_Task prompt_. Your task is to copy the lines of the data below from the line holding "Terms & Conditions (1219, 1671)" through the line holding "CLASIFICACIÓN GENERAL [tab] (71, 1196)", inclusive, exactly and with nothing added.

_Records to use_.
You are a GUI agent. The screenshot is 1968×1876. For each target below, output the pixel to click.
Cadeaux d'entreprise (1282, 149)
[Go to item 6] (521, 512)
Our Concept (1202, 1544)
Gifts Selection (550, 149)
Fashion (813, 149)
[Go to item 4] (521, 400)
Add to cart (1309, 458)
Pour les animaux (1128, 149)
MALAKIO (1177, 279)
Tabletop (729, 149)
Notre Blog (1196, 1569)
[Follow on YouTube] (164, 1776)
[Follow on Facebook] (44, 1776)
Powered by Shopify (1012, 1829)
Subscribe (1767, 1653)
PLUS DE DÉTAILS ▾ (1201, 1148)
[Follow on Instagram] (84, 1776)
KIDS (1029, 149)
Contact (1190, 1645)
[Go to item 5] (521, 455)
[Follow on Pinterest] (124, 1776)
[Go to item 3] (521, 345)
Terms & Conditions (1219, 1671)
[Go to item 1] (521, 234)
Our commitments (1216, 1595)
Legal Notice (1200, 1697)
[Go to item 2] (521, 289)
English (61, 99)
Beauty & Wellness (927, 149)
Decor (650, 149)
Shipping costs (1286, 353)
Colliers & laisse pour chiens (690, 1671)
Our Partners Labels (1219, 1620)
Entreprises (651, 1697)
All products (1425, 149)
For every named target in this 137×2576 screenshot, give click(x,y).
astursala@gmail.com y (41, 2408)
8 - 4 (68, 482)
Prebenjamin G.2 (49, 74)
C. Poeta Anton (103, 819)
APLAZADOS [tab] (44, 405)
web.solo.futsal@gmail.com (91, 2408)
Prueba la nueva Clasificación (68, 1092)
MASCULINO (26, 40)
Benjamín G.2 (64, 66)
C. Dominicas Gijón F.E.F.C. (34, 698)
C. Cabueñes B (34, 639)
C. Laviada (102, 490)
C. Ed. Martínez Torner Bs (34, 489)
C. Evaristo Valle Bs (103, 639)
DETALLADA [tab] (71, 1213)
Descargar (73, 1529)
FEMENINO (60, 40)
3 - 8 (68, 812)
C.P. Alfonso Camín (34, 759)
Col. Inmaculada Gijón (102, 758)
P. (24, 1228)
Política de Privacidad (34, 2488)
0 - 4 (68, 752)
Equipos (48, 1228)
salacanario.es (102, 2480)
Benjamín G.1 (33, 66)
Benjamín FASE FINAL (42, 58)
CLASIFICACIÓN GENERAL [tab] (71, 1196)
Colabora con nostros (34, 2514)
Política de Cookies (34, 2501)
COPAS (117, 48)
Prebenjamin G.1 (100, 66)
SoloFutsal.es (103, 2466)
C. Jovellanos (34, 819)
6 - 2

_Written response_.
Terms & Conditions (1219, 1671)
[Go to item 1] (521, 234)
Our commitments (1216, 1595)
Legal Notice (1200, 1697)
[Go to item 2] (521, 289)
English (61, 99)
Beauty & Wellness (927, 149)
Decor (650, 149)
Shipping costs (1286, 353)
Colliers & laisse pour chiens (690, 1671)
Our Partners Labels (1219, 1620)
Entreprises (651, 1697)
All products (1425, 149)
For every named target in this 137×2576 screenshot, give click(x,y).
astursala@gmail.com y (41, 2408)
8 - 4 (68, 482)
Prebenjamin G.2 (49, 74)
C. Poeta Anton (103, 819)
APLAZADOS [tab] (44, 405)
web.solo.futsal@gmail.com (91, 2408)
Prueba la nueva Clasificación (68, 1092)
MASCULINO (26, 40)
Benjamín G.2 (64, 66)
C. Dominicas Gijón F.E.F.C. (34, 698)
C. Cabueñes B (34, 639)
C. Laviada (102, 490)
C. Ed. Martínez Torner Bs (34, 489)
C. Evaristo Valle Bs (103, 639)
DETALLADA [tab] (71, 1213)
Descargar (73, 1529)
FEMENINO (60, 40)
3 - 8 (68, 812)
C.P. Alfonso Camín (34, 759)
Col. Inmaculada Gijón (102, 758)
P. (24, 1228)
Política de Privacidad (34, 2488)
0 - 4 (68, 752)
Equipos (48, 1228)
salacanario.es (102, 2480)
Benjamín G.1 (33, 66)
Benjamín FASE FINAL (42, 58)
CLASIFICACIÓN GENERAL [tab] (71, 1196)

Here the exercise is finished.